[Stored records]

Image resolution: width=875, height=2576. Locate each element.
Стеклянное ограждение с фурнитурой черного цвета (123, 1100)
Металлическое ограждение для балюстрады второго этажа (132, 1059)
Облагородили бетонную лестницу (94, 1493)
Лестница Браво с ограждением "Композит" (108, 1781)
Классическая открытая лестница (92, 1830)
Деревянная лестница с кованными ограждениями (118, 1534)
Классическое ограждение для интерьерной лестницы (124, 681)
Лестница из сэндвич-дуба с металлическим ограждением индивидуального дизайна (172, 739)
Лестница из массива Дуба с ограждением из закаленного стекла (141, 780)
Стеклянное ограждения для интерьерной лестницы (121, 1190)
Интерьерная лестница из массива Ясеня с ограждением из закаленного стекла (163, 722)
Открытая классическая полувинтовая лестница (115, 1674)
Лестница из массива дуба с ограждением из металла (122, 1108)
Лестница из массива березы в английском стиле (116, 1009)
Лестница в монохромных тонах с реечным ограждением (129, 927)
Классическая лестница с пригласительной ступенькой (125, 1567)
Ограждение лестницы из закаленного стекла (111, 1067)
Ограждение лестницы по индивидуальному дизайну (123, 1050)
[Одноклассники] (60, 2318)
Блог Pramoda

_Activity_. Select every line of the records holding the string "стекла".

_Solved problem_.
Лестница из массива Дуба с ограждением из закаленного стекла (141, 780)
Интерьерная лестница из массива Ясеня с ограждением из закаленного стекла (163, 722)
Ограждение лестницы из закаленного стекла (111, 1067)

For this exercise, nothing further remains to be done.